▶
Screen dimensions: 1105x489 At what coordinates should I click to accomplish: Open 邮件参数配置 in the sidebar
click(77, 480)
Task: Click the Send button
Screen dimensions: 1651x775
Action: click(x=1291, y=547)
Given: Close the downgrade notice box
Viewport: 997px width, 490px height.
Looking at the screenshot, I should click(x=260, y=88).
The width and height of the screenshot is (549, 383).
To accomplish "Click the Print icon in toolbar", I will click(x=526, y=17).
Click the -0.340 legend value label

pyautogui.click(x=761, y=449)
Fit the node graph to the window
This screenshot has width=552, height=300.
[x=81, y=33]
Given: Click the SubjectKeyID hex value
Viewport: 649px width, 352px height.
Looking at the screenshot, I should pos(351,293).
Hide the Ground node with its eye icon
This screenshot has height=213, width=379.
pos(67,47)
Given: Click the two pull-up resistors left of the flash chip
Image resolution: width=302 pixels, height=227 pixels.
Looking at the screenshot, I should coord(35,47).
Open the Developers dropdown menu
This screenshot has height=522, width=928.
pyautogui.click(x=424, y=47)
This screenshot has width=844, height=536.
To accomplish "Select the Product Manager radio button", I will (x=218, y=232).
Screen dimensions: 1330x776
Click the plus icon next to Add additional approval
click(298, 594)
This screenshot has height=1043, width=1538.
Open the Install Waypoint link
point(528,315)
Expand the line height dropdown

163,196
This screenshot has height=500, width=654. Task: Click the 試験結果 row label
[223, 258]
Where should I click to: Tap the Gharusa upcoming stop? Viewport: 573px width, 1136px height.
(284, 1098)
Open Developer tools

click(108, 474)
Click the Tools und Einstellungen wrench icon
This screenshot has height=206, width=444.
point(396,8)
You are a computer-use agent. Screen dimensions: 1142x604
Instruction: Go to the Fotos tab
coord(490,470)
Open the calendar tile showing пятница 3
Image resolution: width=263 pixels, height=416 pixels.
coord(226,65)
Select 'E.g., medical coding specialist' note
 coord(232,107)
◀
• How to complete this task: Send back exactly the lines of the listing above, beginning at the line containing "You are a computer-use" and ending with the last. Add nothing.

• Task answer:
You are a computer-use agent. Screen dimensions: 1142x604
Instruction: Go to the Fotos tab
coord(490,470)
Open the calendar tile showing пятница 3
Image resolution: width=263 pixels, height=416 pixels.
coord(226,65)
Select 'E.g., medical coding specialist' note
 coord(232,107)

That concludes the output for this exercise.